The annual Floyd Lions Country Jamboree is still going strong, and organizers say this year’s four-day event will be one of the best in its 61-year history.
The show runs Thursday through Sunday with country and gospel music, cowboy poetry and comedic skits. The Citizen of the Year award for community service is presented Saturday night.
“The quality of the performers is excellent, the band is made up of several veterans of the show that have played together for several years, and it will come together as an entertaining evening,” said Linda Miller Brown, who plays base in the stage band and has participated in the jamboree since she was a child.
The event remains the primary fundraiser for the Floyd Lions Club. The money goes to such things as scholarships, eyeglasses for children in the region, assistance with medical bills and a lit American flag in front of Floyd High School, said club member and Jamboree Master of Ceremonies Dave Nash.

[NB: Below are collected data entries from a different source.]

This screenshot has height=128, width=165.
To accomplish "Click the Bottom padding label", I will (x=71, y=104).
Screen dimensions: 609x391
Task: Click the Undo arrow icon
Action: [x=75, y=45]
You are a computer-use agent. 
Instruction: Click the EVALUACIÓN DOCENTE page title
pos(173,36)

Program director and Lions Club member Fred Patterson said the show has about 30 participants and 50 acts. Every performer is to go on stage each night, but there is a little variation in the acts Thursday through Saturday, he said.

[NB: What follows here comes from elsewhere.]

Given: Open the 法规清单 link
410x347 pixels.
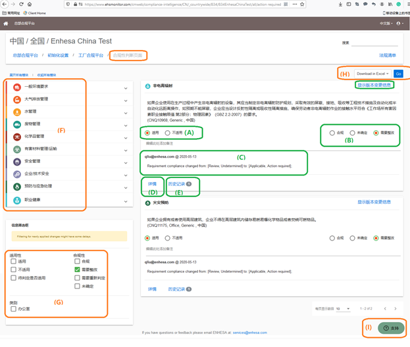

Nash said the Gospel Jamboree on Sunday will be different from the other shows.
The singers and musicians range in age from about 12 years old to senior citizens.

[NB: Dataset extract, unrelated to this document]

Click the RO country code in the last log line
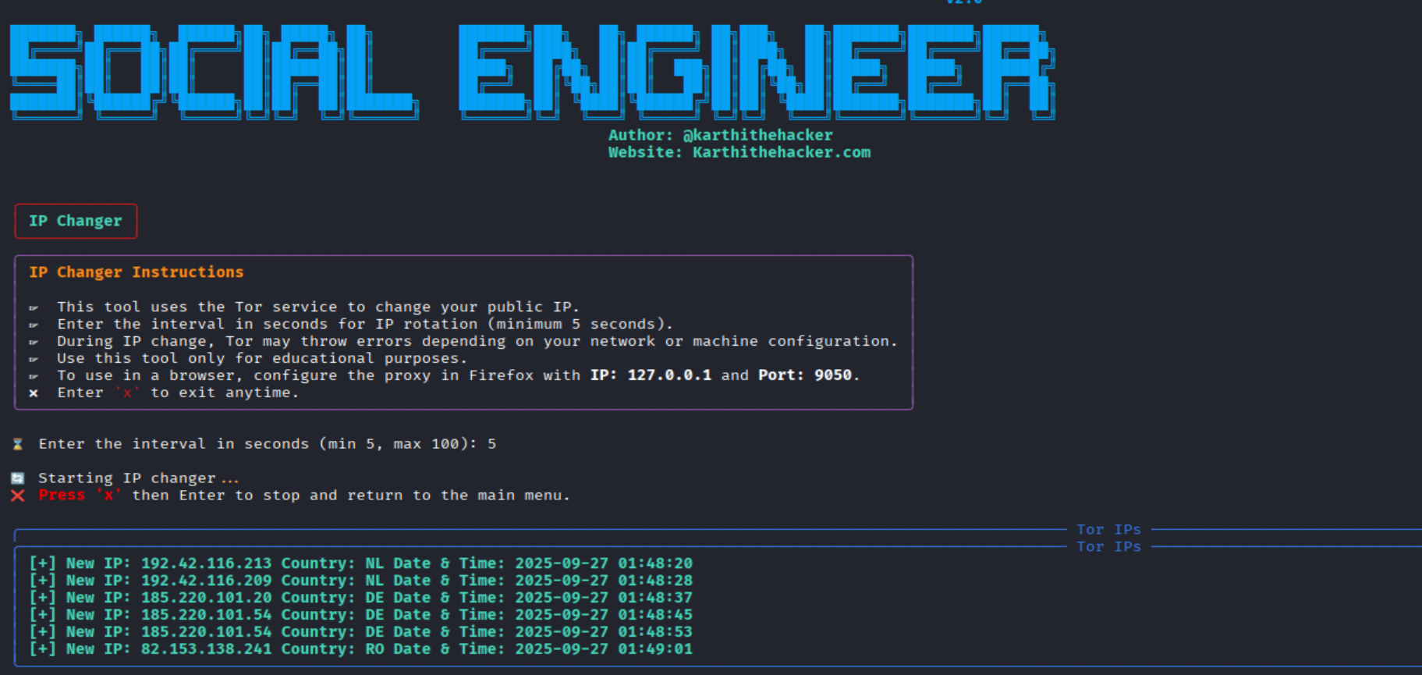The width and height of the screenshot is (1422, 675). coord(374,649)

“It’s a very wide range of age, and it’s all good,” Nash said.
Patterson listed Will Banister and Andy Mason, two prominent area musicians, among the performers.
Some musicians have been performing for years or even decades. Brown’s family has been involved since her mother participated in the first show. Her aunt, sister, brother-in-law, children, husband and nephews are or have been on stage or behind the scenes.
“My family enjoys playing music, and we’re a deeply rooted part of this community,” she said. “We want to see this show continue and are happy to do whatever we can to make that happen.”
Not every community has a musical event of such quality, Brown said, and Floyd is proud of the jamboree. Patterson said it’s part of the town’s identity.
Nash said people look forward to getting together at the event and visiting with friends they may not have seen for since the last jamboree. They may even plan their vacations around attending the show.
“It’s a neighbor thing, and neighbors extend much beyond the Floyd community, is our attitude,” Nash said. “We have neighbors in other states we’re pleased to see come to the show.”